_Your task_
Please write out the data below word for word, beginning at the line that has "Identify the location" and stopping after the line that has "(714, 323).". Omit the pictures.

_Input for this task_
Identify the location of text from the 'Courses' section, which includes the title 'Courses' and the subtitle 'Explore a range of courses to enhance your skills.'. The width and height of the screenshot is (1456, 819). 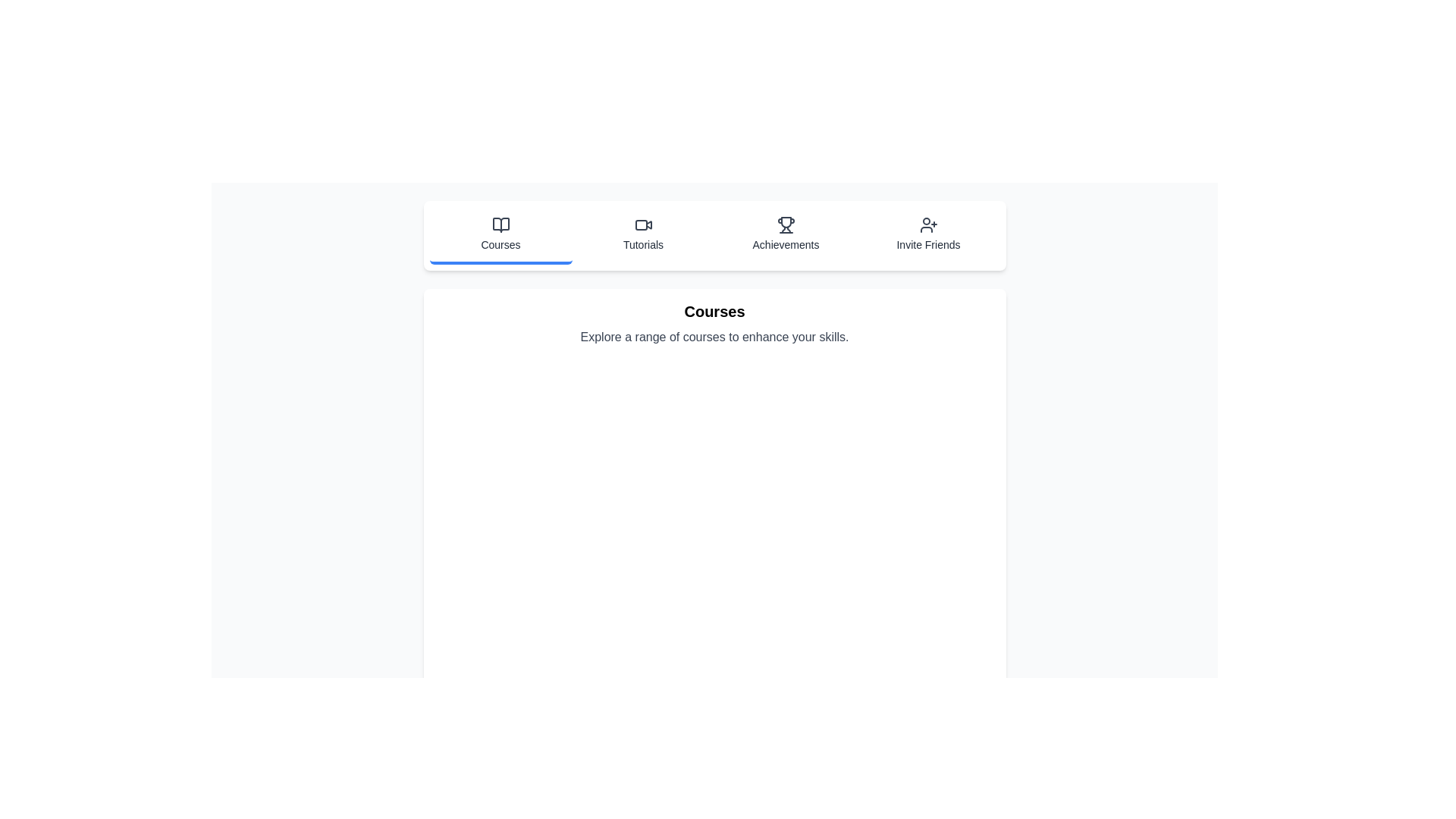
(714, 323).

---

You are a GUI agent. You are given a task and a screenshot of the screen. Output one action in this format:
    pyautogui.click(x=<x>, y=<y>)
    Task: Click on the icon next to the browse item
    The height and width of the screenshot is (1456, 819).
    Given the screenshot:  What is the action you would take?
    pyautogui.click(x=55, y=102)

_Solved exercise_
Identify the location of text from the 'Courses' section, which includes the title 'Courses' and the subtitle 'Explore a range of courses to enhance your skills.'. The width and height of the screenshot is (1456, 819). 
(714, 323).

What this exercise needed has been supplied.